═════ DATA FOR THIS TASK ═════

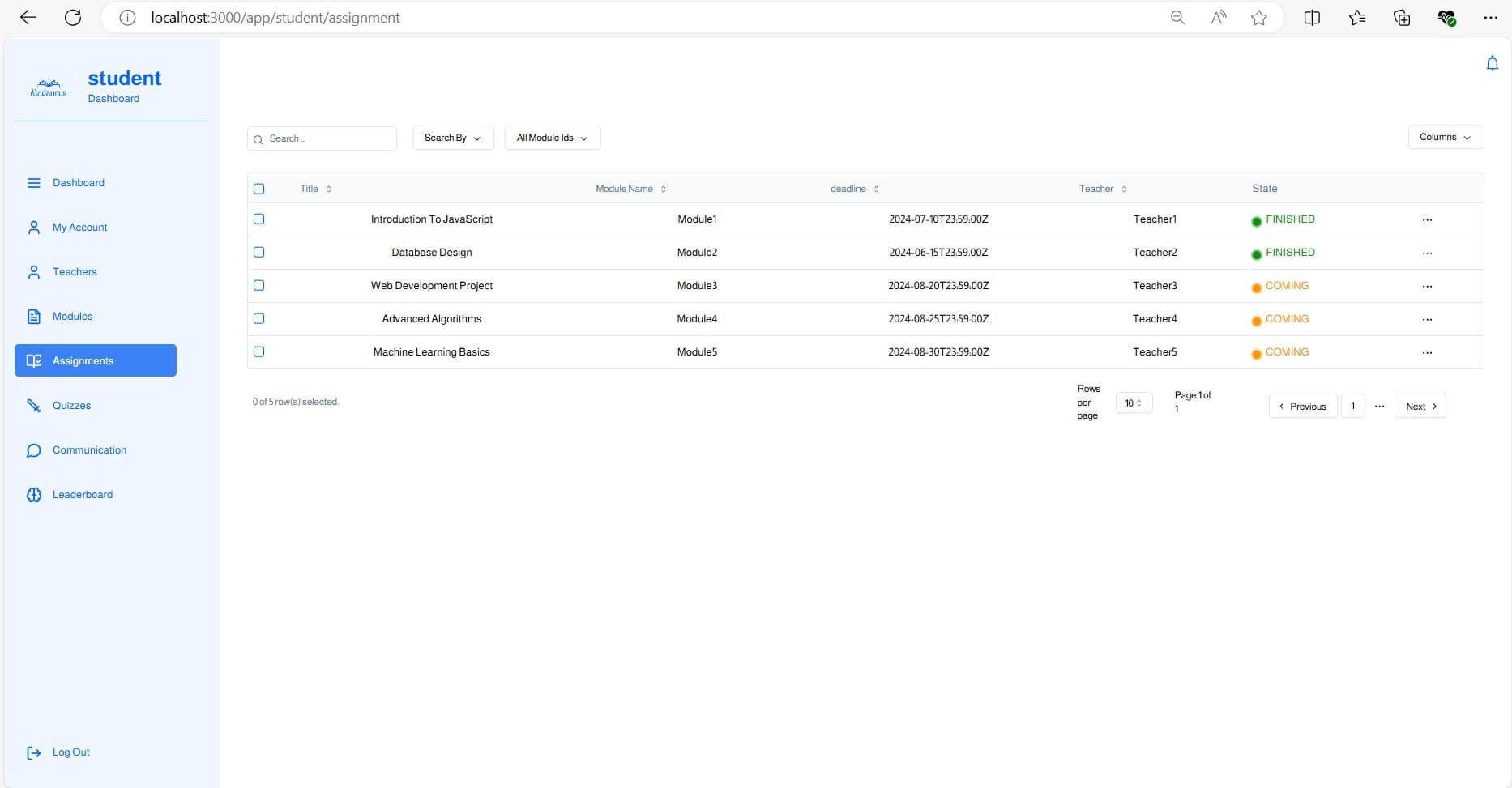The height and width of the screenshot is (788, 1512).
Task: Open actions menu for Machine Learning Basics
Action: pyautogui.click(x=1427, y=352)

═════
═════ DATA FOR THIS TASK ═════

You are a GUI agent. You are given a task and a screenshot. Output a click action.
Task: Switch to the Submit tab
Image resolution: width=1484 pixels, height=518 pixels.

═════
═════ DATA FOR THIS TASK ═════

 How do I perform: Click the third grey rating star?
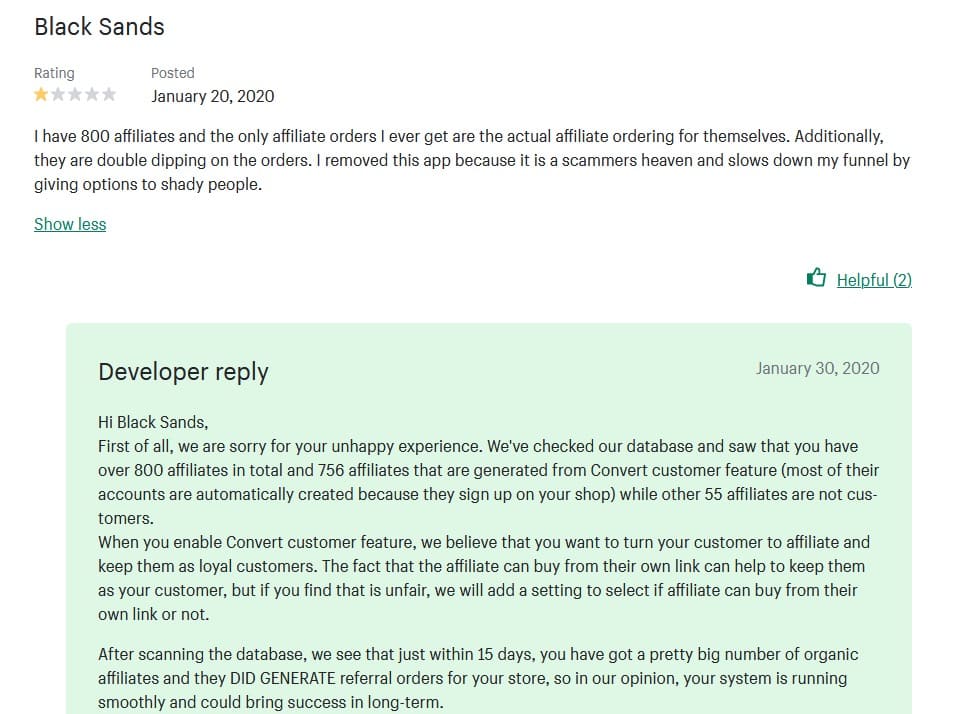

═════

- _EXERCISE REQUIREMENTS_:
Nothing should appear in the answer except the lines above from the line with "Task: Switch to the Submit tab" through the line with "Image resolution: width=1484", both included, written out exactly.

- _TASK RESPONSE_:
Task: Switch to the Submit tab
Image resolution: width=1484 pixels, height=518 pixels.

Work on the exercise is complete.